Directions for this task ::
Your answer should consist of the lines below that hold the word "Toggle".

-- Input data follows --

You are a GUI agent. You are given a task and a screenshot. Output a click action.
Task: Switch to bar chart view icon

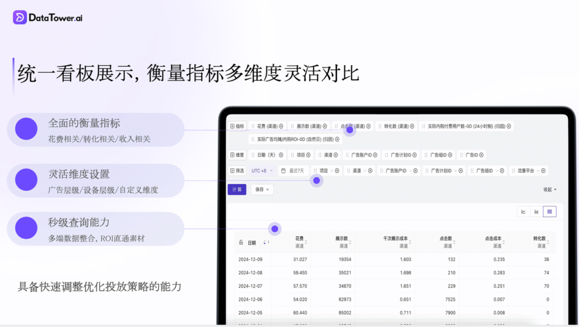(x=537, y=211)
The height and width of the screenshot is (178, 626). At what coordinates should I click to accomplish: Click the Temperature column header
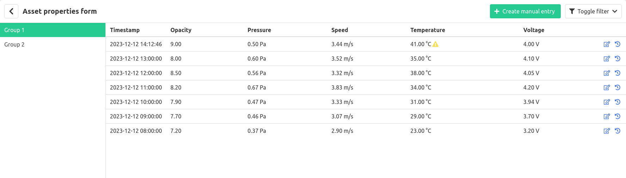428,30
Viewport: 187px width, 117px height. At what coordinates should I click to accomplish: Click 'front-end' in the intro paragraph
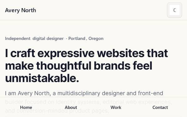pos(151,93)
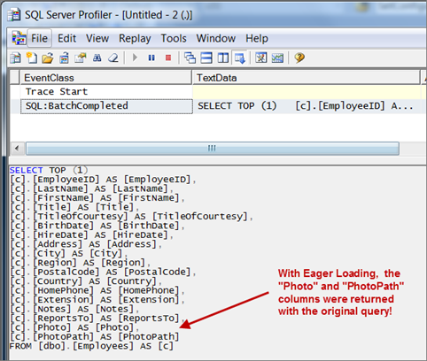Stop the trace with red square
This screenshot has width=427, height=361.
168,58
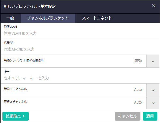
Task: Focus the 代表AP ID input field
Action: coord(80,49)
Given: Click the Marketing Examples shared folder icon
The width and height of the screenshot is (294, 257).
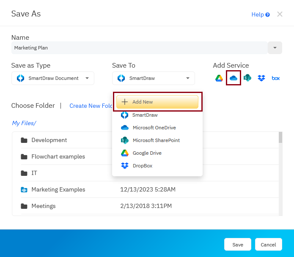Looking at the screenshot, I should (24, 190).
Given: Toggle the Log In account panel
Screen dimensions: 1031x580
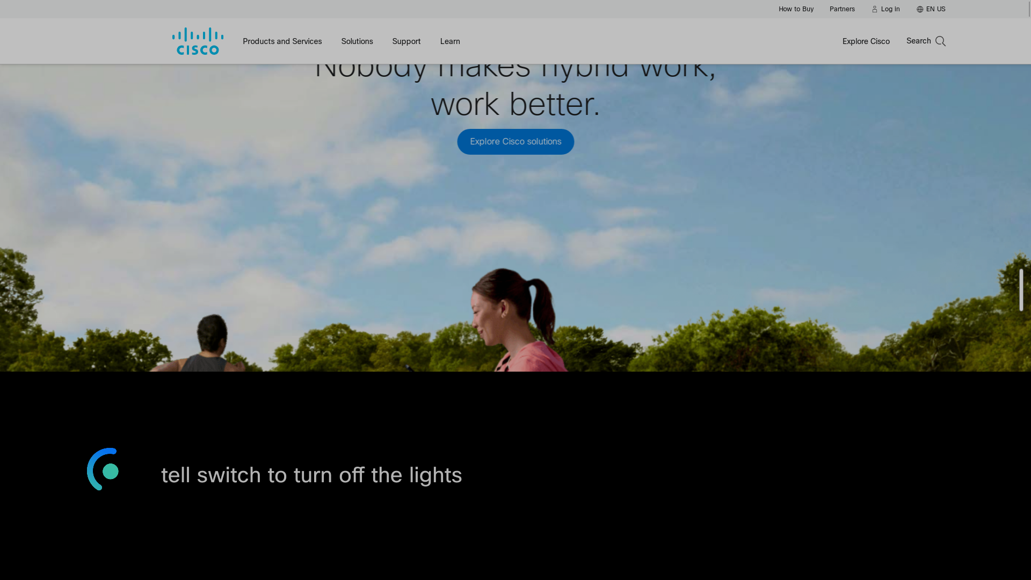Looking at the screenshot, I should tap(885, 9).
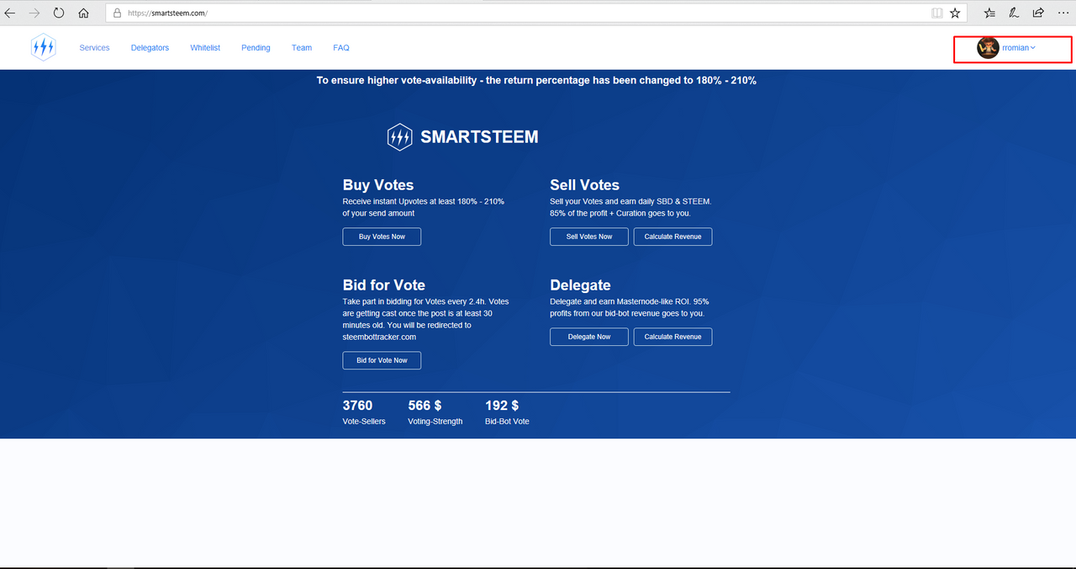The width and height of the screenshot is (1076, 569).
Task: Click the Bid for Vote Now button
Action: pyautogui.click(x=382, y=360)
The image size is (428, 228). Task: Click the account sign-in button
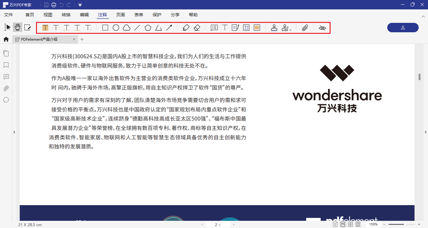pos(403,28)
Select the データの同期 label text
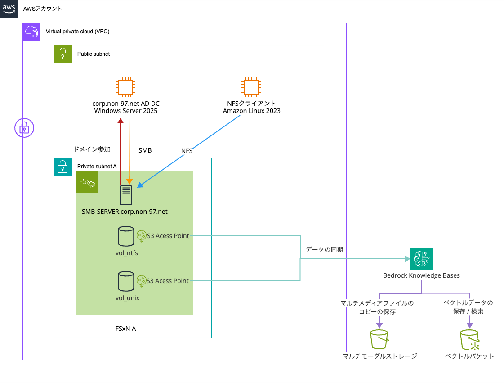Screen dimensions: 504x383 324,249
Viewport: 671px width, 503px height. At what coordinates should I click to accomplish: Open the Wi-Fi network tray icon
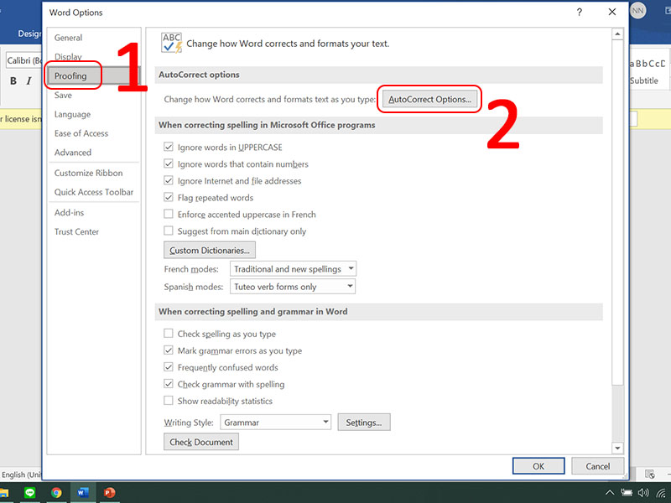click(659, 492)
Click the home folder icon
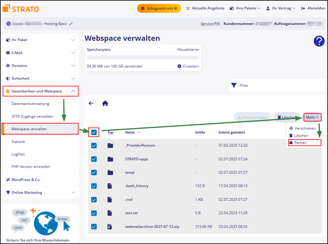The width and height of the screenshot is (328, 244). point(105,103)
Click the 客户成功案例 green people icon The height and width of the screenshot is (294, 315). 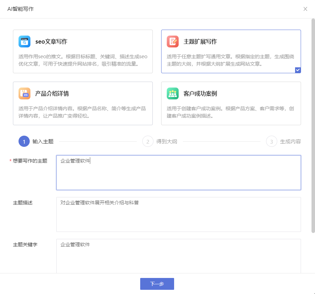click(173, 93)
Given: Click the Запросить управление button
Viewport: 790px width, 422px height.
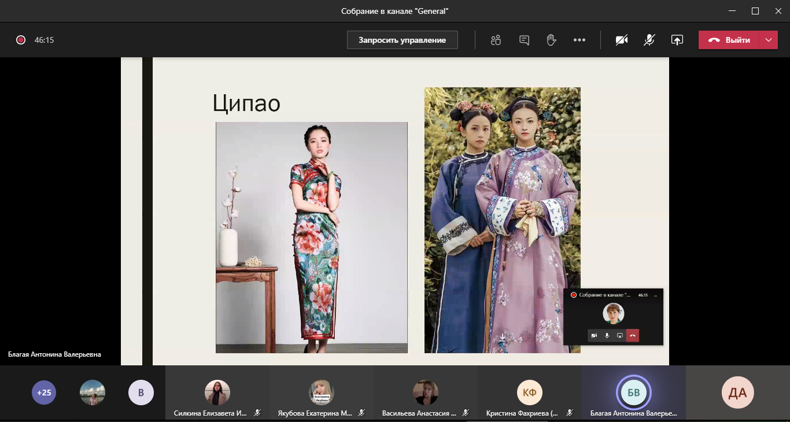Looking at the screenshot, I should tap(402, 40).
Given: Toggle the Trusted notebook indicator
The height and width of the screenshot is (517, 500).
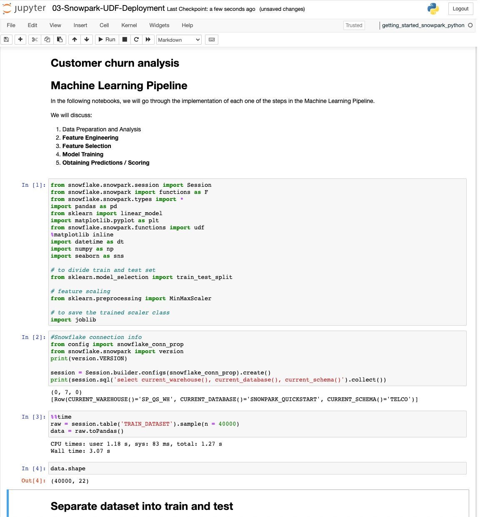Looking at the screenshot, I should (x=354, y=25).
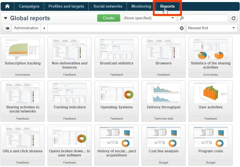This screenshot has width=240, height=167.
Task: Open the Operating Systems report thumbnail
Action: tap(117, 93)
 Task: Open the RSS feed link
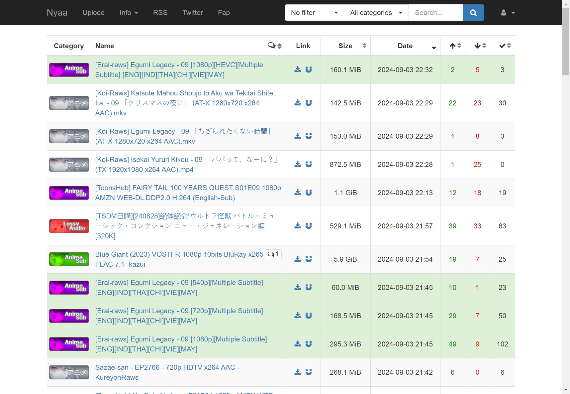(160, 13)
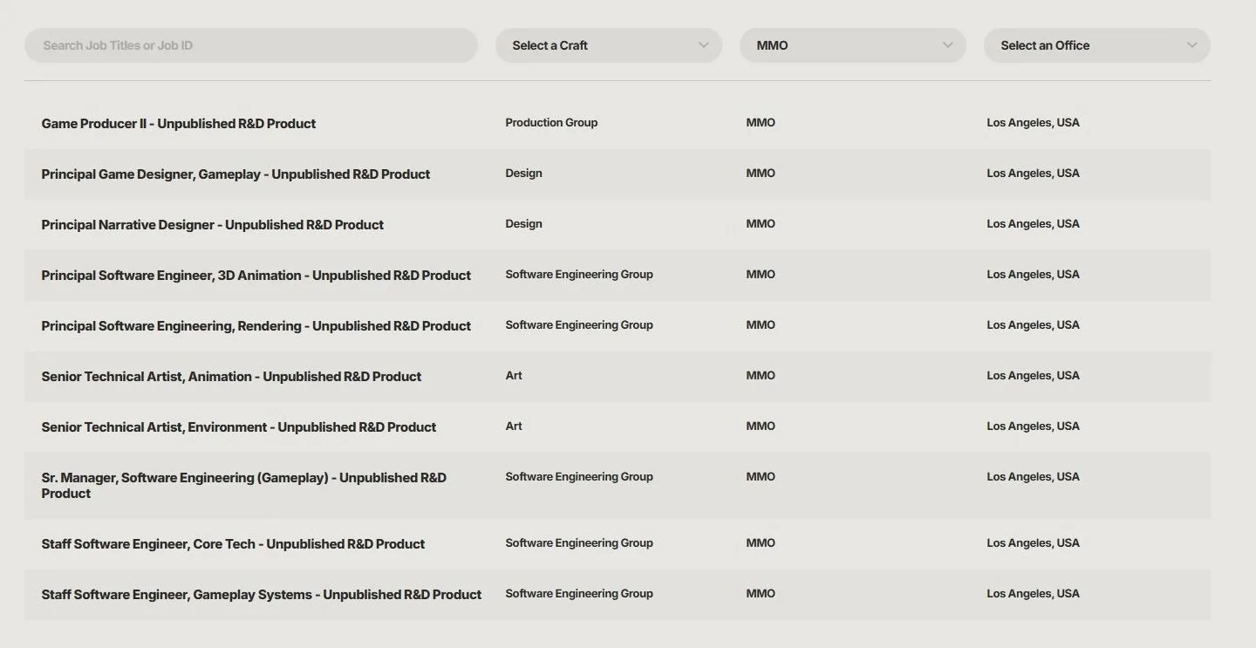Select Principal Software Engineering, Rendering job
This screenshot has width=1256, height=648.
[x=256, y=326]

-- Input data concluded --

Output for this task ::
Given: Toggle the Log In account panel
Given: Toggle the Trusted notebook indicator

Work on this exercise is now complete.